(Data for analysis)

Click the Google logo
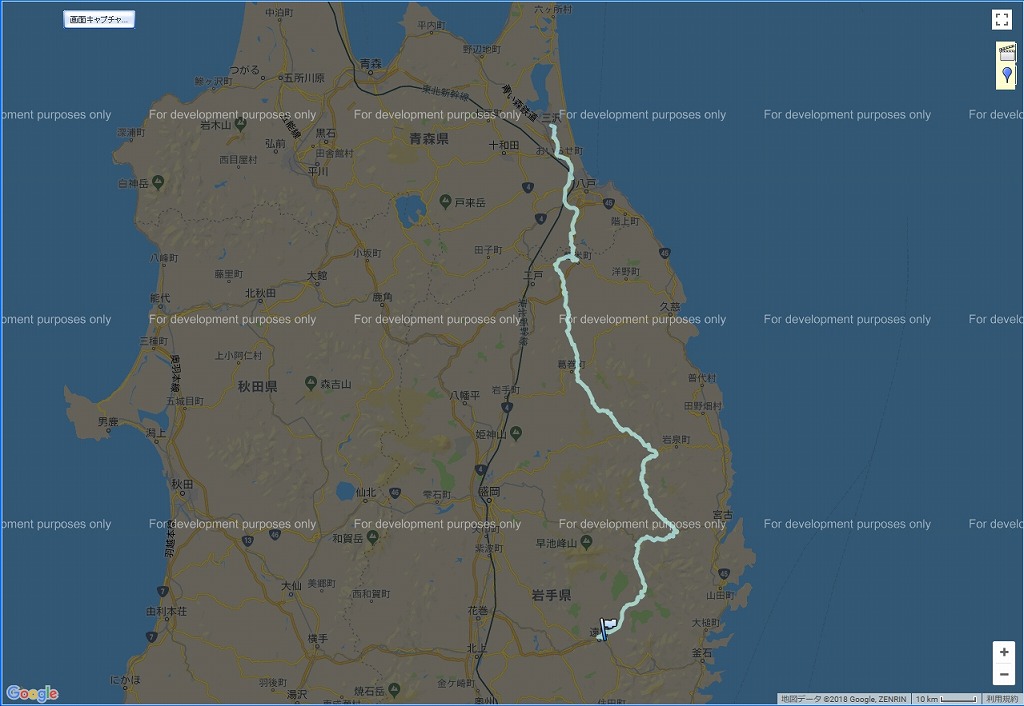 [x=32, y=694]
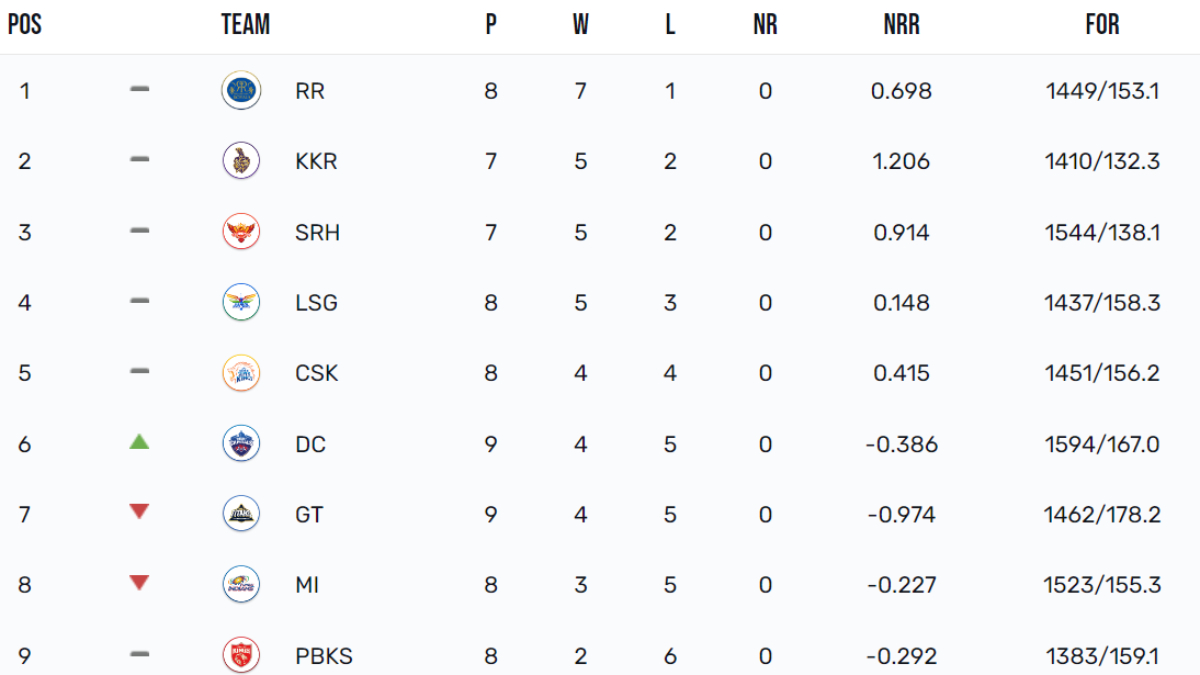Select the Gujarat Titans logo
1200x675 pixels.
[241, 514]
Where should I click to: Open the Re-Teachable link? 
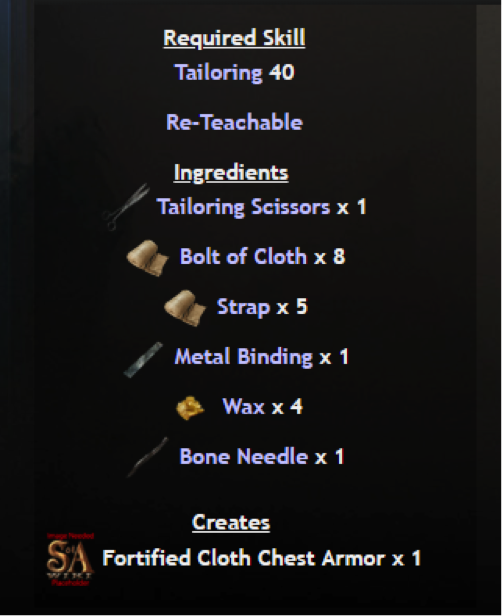coord(235,122)
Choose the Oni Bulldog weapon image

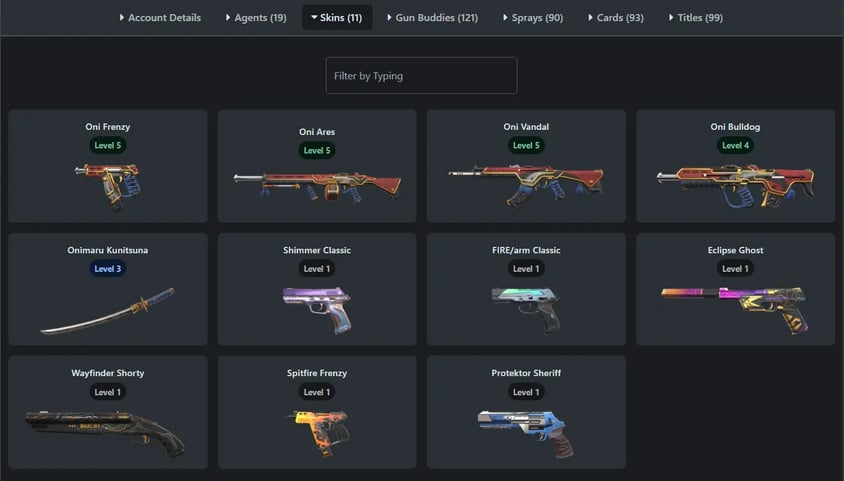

(End Data for analysis)

## Aim of the task
Would you repeat the entries exactly, keeping the images out?

## Output below
Click the Google logo
 [x=32, y=694]
Select the Gujarat Titans logo
1200x675 pixels.
[241, 514]
Where should I click to: Open the Re-Teachable link? 
coord(235,122)
Choose the Oni Bulldog weapon image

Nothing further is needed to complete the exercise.